Trinity est pour lui l’occasion, comme il l’a toujours fait sa vie durant, ici et ailleurs, de nouer des liens amicaux et intellectuels. Et l’on mesure au fil des pages, combien tout autant que ses lectures, la conversation, la discussion, l’échange d’idées avec les autres, proches ou lointains, y compris avec ceux avec lesquels il n’était pas d’accord, ont importé à l’auteur dans l’affirmation d’une identité plurielle. « Notre idée de la justice, écrit-il, peut dépendre de qui nous connaissons, de qui nous sommes familiers et tout cela peut être facilité par nos rencontres. […] Les contacts permettent de penser la morale à une échelle plus vaste. » De la même façon, l’importance accordée au débat public détermine, selon lui, la façon dont la société se comporte et se donne les moyens de progresser vers plus de démocratie.

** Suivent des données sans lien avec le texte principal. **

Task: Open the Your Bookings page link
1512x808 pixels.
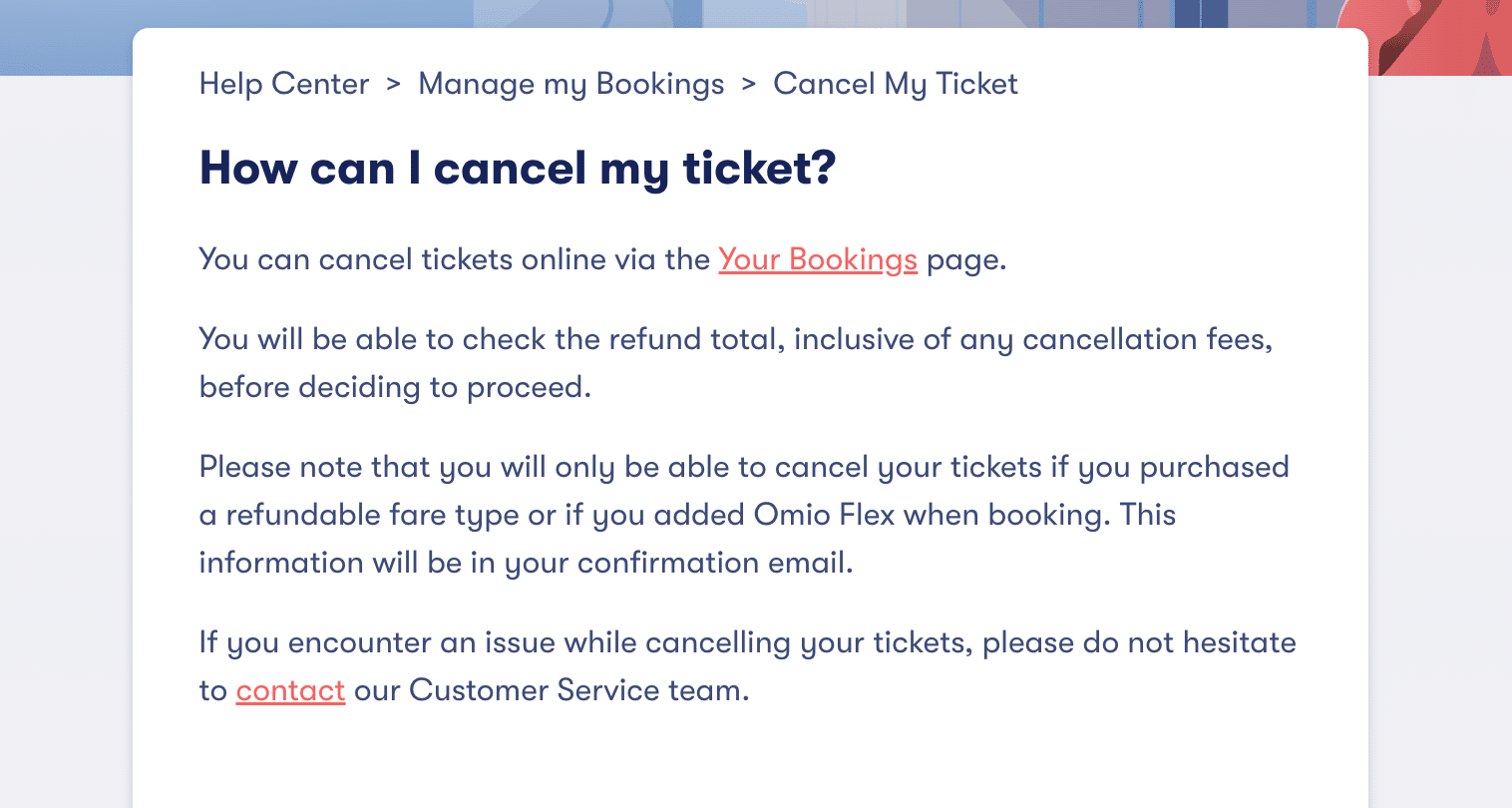Action: [x=817, y=259]
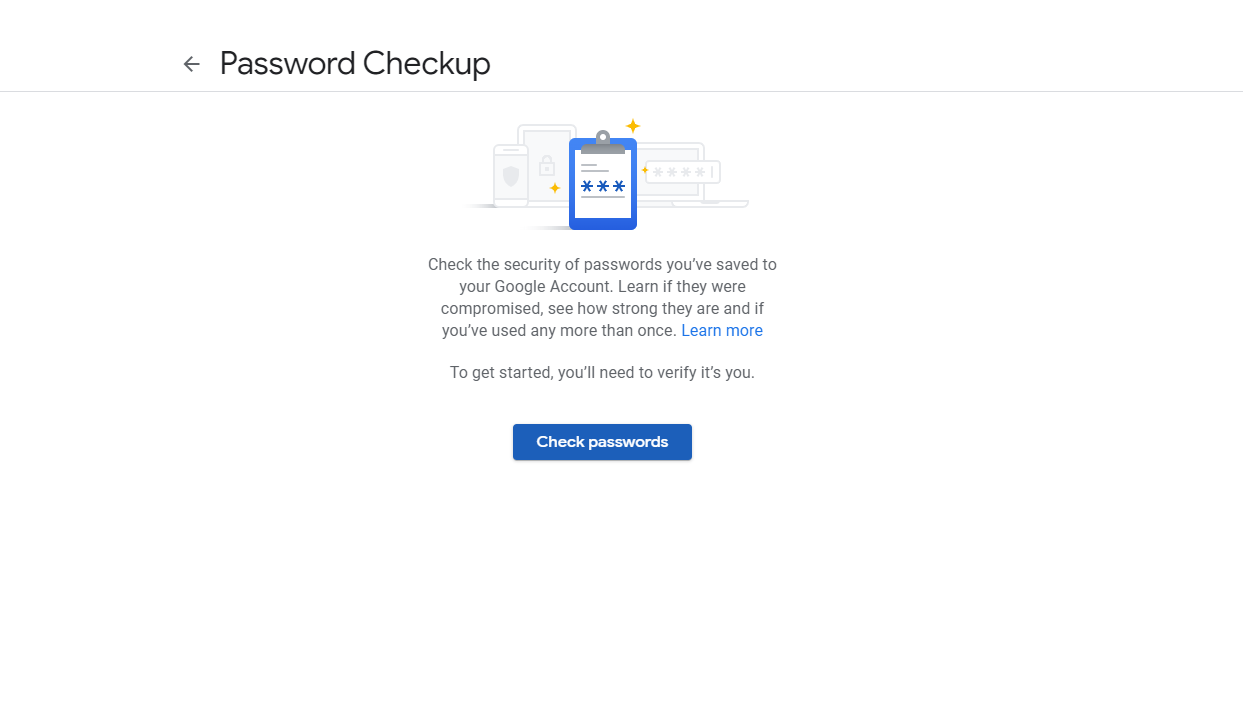Viewport: 1243px width, 703px height.
Task: Click the gray clip on top of the clipboard
Action: pos(603,141)
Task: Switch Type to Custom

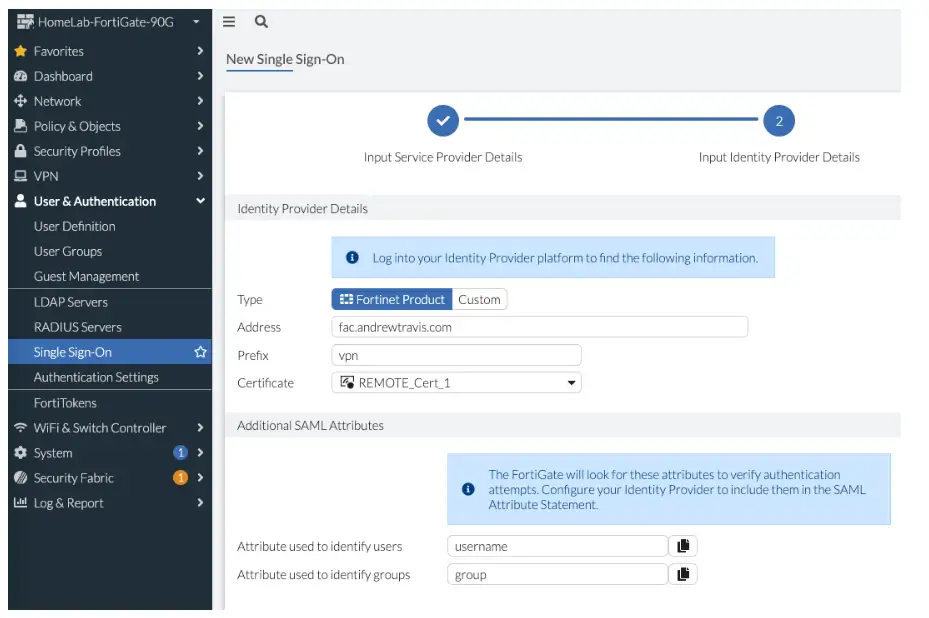Action: coord(480,299)
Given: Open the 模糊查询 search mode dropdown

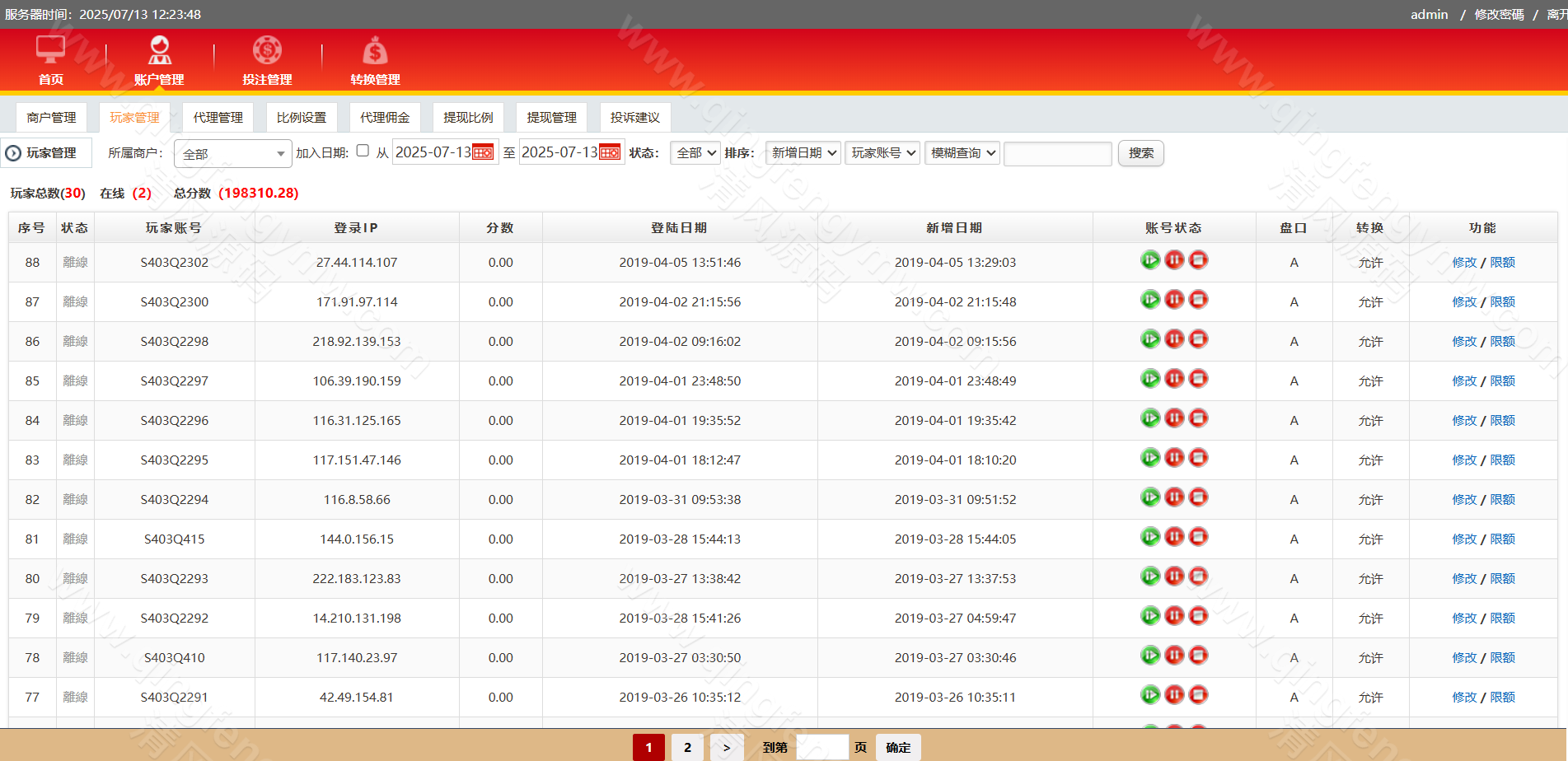Looking at the screenshot, I should coord(962,153).
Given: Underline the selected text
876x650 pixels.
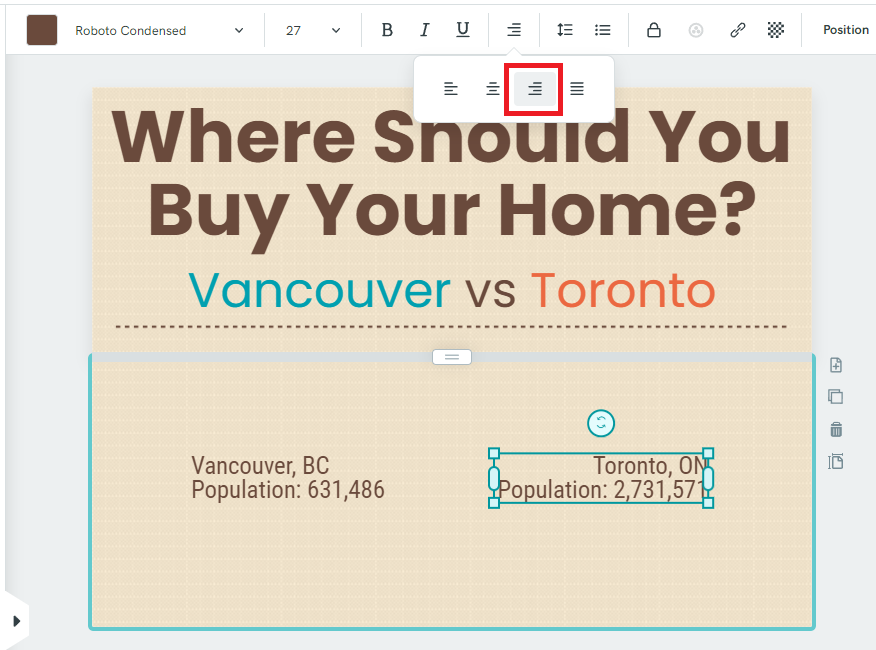Looking at the screenshot, I should (x=462, y=29).
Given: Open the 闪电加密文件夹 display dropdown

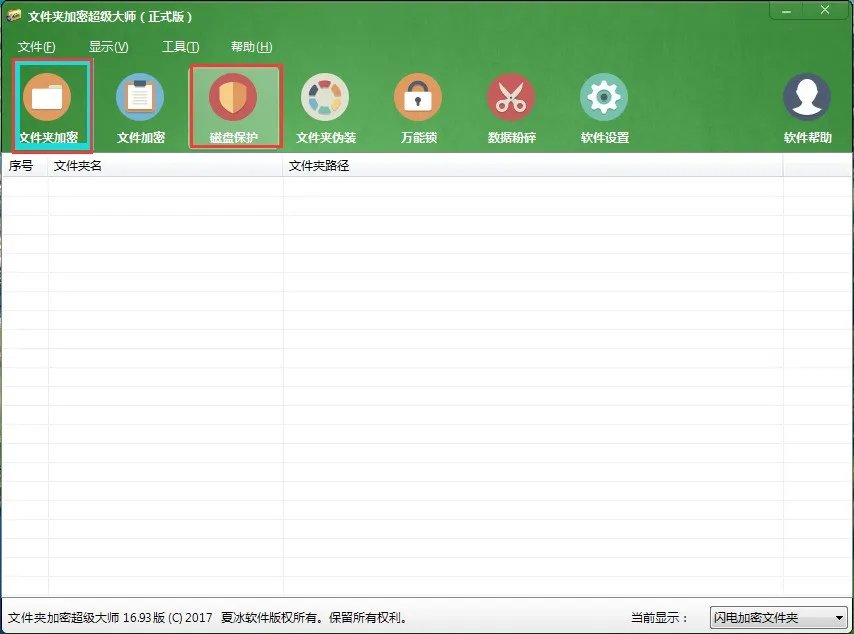Looking at the screenshot, I should coord(779,618).
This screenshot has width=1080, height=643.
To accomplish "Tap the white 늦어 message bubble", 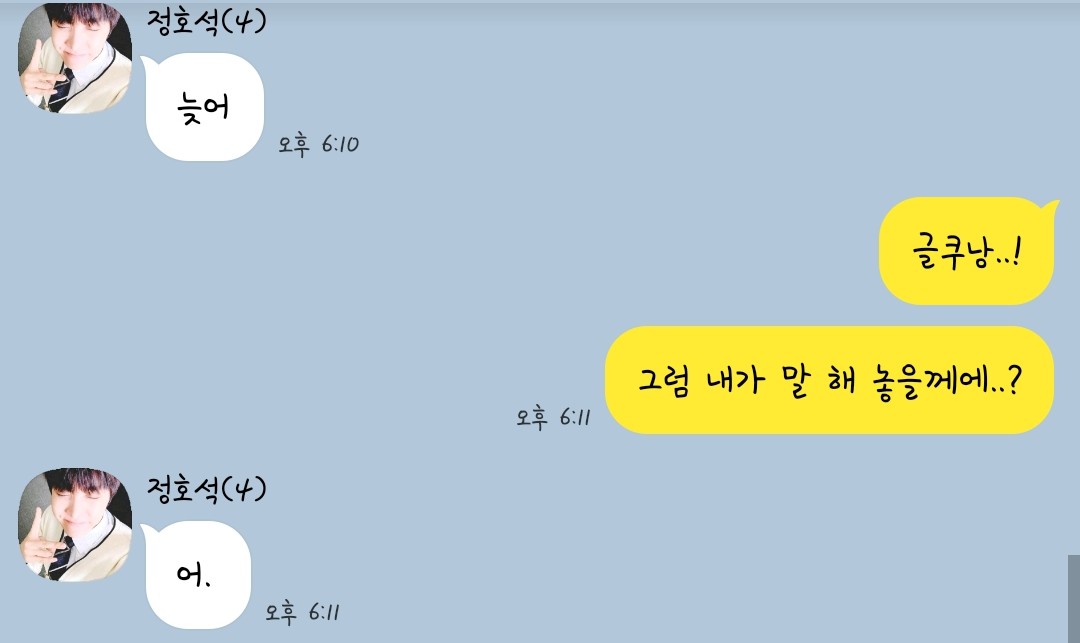I will coord(205,107).
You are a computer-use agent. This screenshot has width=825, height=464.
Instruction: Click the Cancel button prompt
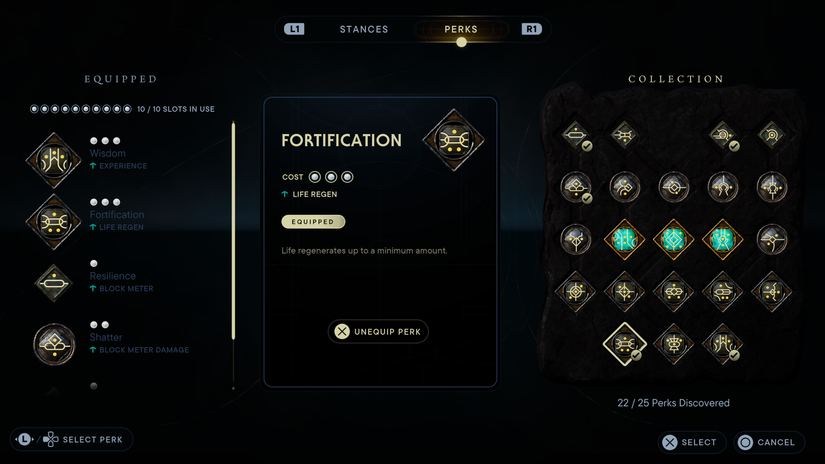tap(766, 442)
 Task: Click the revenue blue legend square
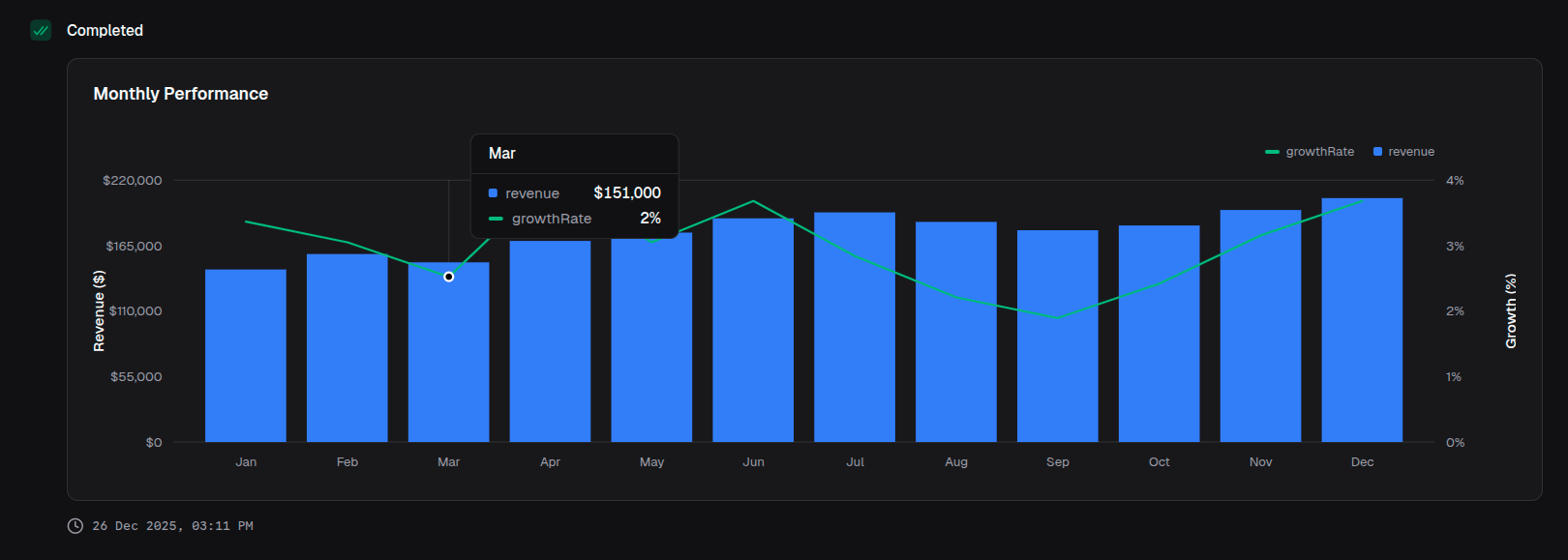point(1377,152)
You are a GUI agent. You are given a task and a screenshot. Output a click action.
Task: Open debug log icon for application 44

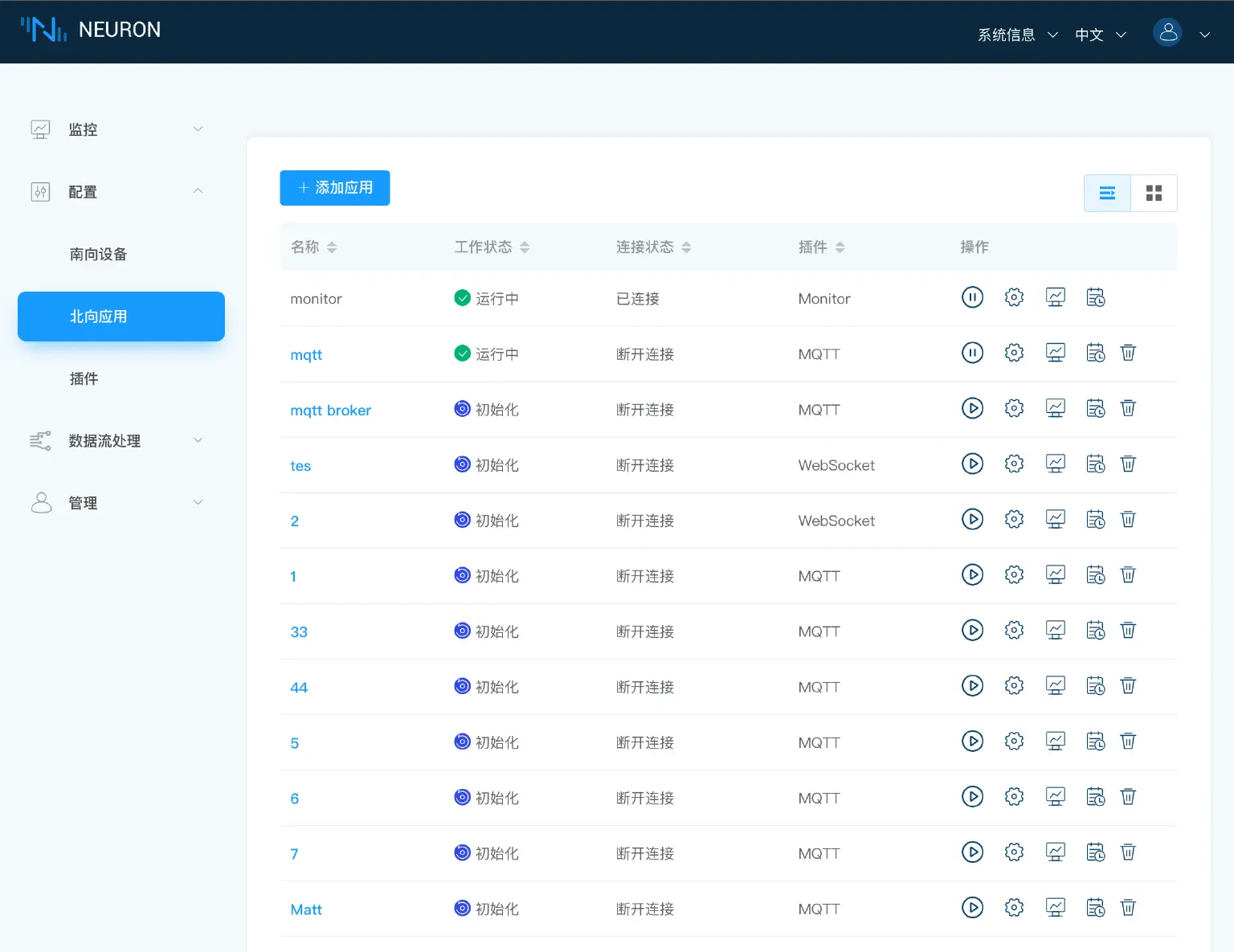(x=1096, y=685)
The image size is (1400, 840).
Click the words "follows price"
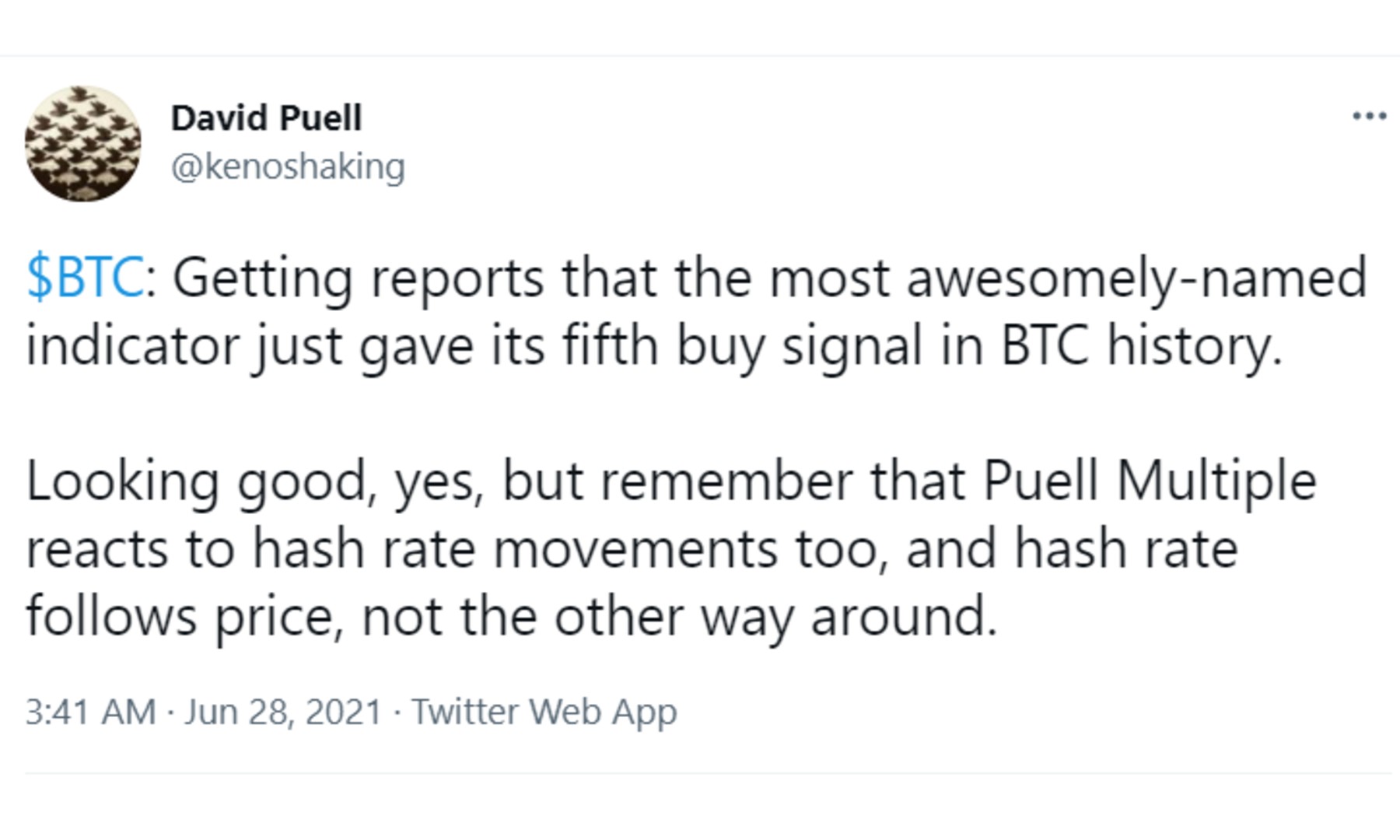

S’écartant des théories de la justice de Hobbes, Rousseau ou Rawls, Sen s’est vite rallié au combat contre les injustices mené, en d’autres temps, par Condorcet, Bentham, Smith ou Marx et à cette démocratie du « gouvernement par la discussion » chère à John Stuart Mill. Dans un monde de repli communautaire, où les fractures sociales et les injustices qui en découlent se multiplient, où la démocratie souffre d’une vision souvent très verticale du pouvoir, lire ou relire Amartya Sen est un exercice salutaire.

  • 1. Fondé en 1817, le Presidency College était initialement dénommé Hindou College par les Anglais, qui, explique Amartya Sen, s’attachaient à créer des divisions communautaires. Jamais pourtant il ne fut réservé qu’aux Hindous et son nom fut changé en 1855. Ouvert aux filles comme aux garçons, il se voulait non confessionnel, laïque et anticonservateur. Lorsqu’il y arrive en 1951, on propose à Sen de loger dans la « résidence hindoue » (appellation demeurée malgré le changement de nom de l’université), ce qu’il refuse, opposé qu’il est à tout communautarisme.
Odile Jacob, 2022
488 p. 26,90 €

Bénédicte Chesnelong

Juge assesseur à la Cour nationale du droit d’asile et précédemment avocate au barreau de Paris, elle a également travaillé pour la Commission environnement du Parlement européen et effectué plusieurs missions d’enquête pour la Fédération internationale des droits de l’homme, le Conseil de l’Europe et les Nation unies, notamment dans les Balkans, en Turquie et au Moyen-Orient.…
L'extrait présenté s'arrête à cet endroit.